A partir daí, a população da região luta pela retomada do controle das suas águas, com a realização de campanhas públicas de diálogo com a sociedade civil, trabalho coletivo junto do movimento sindical e principalmente organização com movimento de base no país. “E só viramos o jogo com uma intensa unidade no país e trabalho popular”, relatou Philip Jakpor.

Já no Chile, Rodrigo Mundaca, do Movimento de Defesa do Acesso à Água, Terra e Meio Ambiente (MODATIMA), disse que em certas regiões a população não tem acesso à água e nem ao saneamento básico, como consequência da privatização dos serviços. Ele contou que muita gente é obrigada a defecar em sacolas plásticas, pois não há forma de escoar os dejetos.

“A desigualdade na América Latina tem como base a transformação massiva de recursos naturais em capital financeiro e monetário. E os governos de direita em todo o continente têm reforçado com ações esse modelo de lucro com os recursos naturais”, denunciou Rodrigo.

O deputado Leonardo Monteiro (PT-MG), vice-presidente da Comissão de Meio Ambiente e Desenvolvimento Sustentável da Câmara, destacou que no Brasil a privatização da água é amplamente rejeitada pela sociedade.

“Eu participo do Fórum Mundial e do Fórum Alternativo Mundial das Águas, e tenho percebido que até no Fórum oficial grande parte dos delegados são contrários à privatização da água, defendendo-a como um bem público. E o FAMA contribui com esse debate, envolvendo a sociedade civil na resistência a qualquer proposta de privatização da água”, observou.

Meio Ambiente – Além dos prejuízos sociais que poderiam ser causados pela privatização da água, o FAMA também debateu os danos que o meio ambiente já sofre com a exploração irracional da água em atividades como a do agronegócio e da mineração.

A coordenadora do setor de saúde do Movimento dos Trabalhadores Sem Terra (MST) do Distrito Federal e do FAMA, Sandra Cantanhede, denunciou que uma das principais causas de morte no campo é a contaminação da água pelo uso intensivo de agrotóxicos. “O envenenamento da água pelo uso intenso de agrotóxicos em grandes produções agrícolas de grileiros causa doenças e óbitos que se devem a contaminação da água”, afirma.

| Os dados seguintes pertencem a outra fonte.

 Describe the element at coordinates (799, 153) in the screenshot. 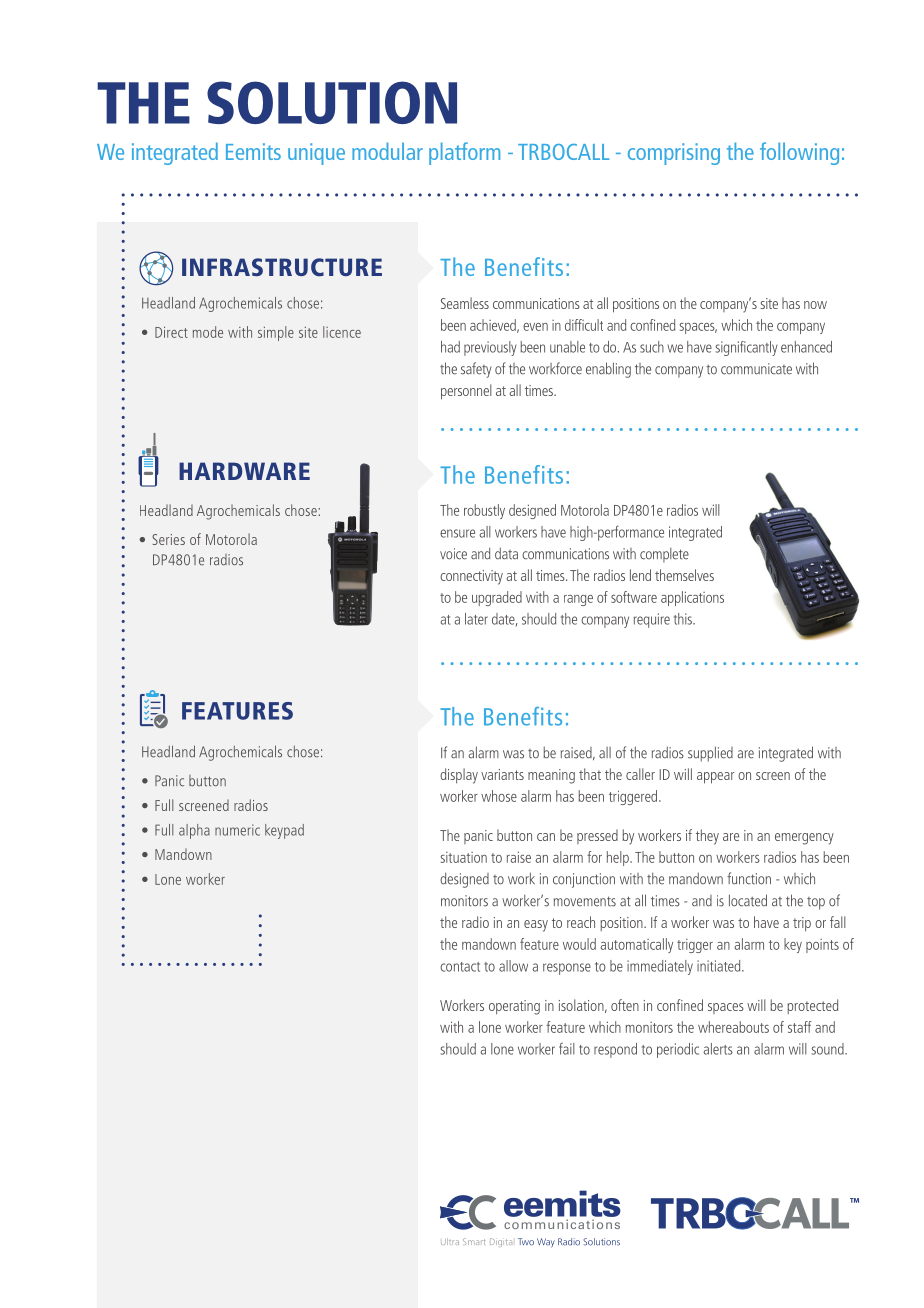

I see `following` at that location.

Na atividade mineradora, relatório da Comissão Pastoral da Terra (CPT) aponta que os conflitos por água no Brasil cresceram 150% entre 2011 e 2016. O relatório revela, ainda, que mais da metade dos problemas (51,7%) decorre da atividade mineradora.

“Dentro de toda essa realidade de degradação, quem está na ponta desses efeitos negativos são sempre as mulheres. Elas caminham mais para conseguir água, são sobrecarregadas de trabalho para cuidar dos convalescidos e tem mais dificuldade para cultivar alimentos”, relata Camila, Movimento pela Soberania Popular na Mineração (MAM) da Bahia.